January. Month 1. A new start. A fresh start. A time to be resolute with resolutions. But really, it seems to be nothing more than a farce. Perhaps simply an intricately-laid out ruse allowing gyms around the country a surge of profit at the beginning of each year.

Normally I'm a sucker for holidays and often get carried away - I love dressing in green, painting eggs, watching fireworks, carving pumpkins, cooking a turkey feast, and leaving cookies and milk out for Santa. But this year.... the new year was different. There was no renewed vigor, no energy boost. My new years started off a bit rocky and it just became so evident there is no reset button.... all we're left with is one continuous stream of time, making Jan 1 no different than any other day; it simply represents an accumulation of all the same residual problems and triumphs that existed on Dec 31. 

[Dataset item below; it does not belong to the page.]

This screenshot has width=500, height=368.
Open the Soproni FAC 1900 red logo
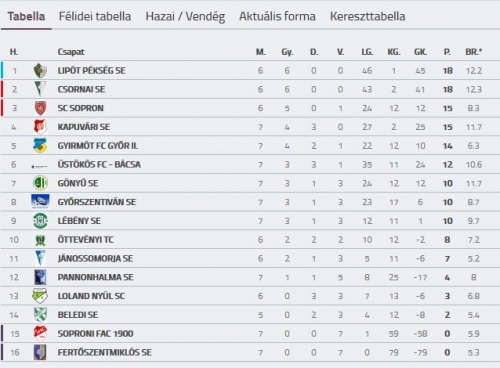[x=40, y=333]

I admit I've fostered in myself a fully-grown cynic over this last stretch of time. And feeding that poor fool, among other things, is a developing frustration: I feel as though I've put forth quite the effort toward making healthier choices for my mind, body, and spirit, without seeing any permanent, positive effects. I am still a firm believer in changing for the better, and will continue to do so, but its difficult waiting for results.... waiting and waiting and waiting and waiting for something... anything.... to happen. On the other hand, I do truly recognize the need to learn to appreciate the here and now, because, really, all we have is now.

Pertinent to the above recognition is this lovely passage Shilpa shared with me a while ago. Upon first sight, I decided I would start implementing it into my daily mantra, but, to my own detriment, have not. Perhaps reading this passage every day will instill in me some much, much-needed perspective and patience. I hope it speaks to you with a similar impact:

For a long time it seemed to me that life was about to begin - real life. But there was always some obstacle in the way, something to be gotten through first, some unfinished business, time to still be served, a debt to be paid. Then life would begin. At last it dawned on me that these obstacles were my life.

This perspective has helped me to see that there is no way to happiness. Happiness is the way. So, treasure every moment you have. And treasure it more because you shared it with someone special, special enough to spend your time...and remember that time waits for no one.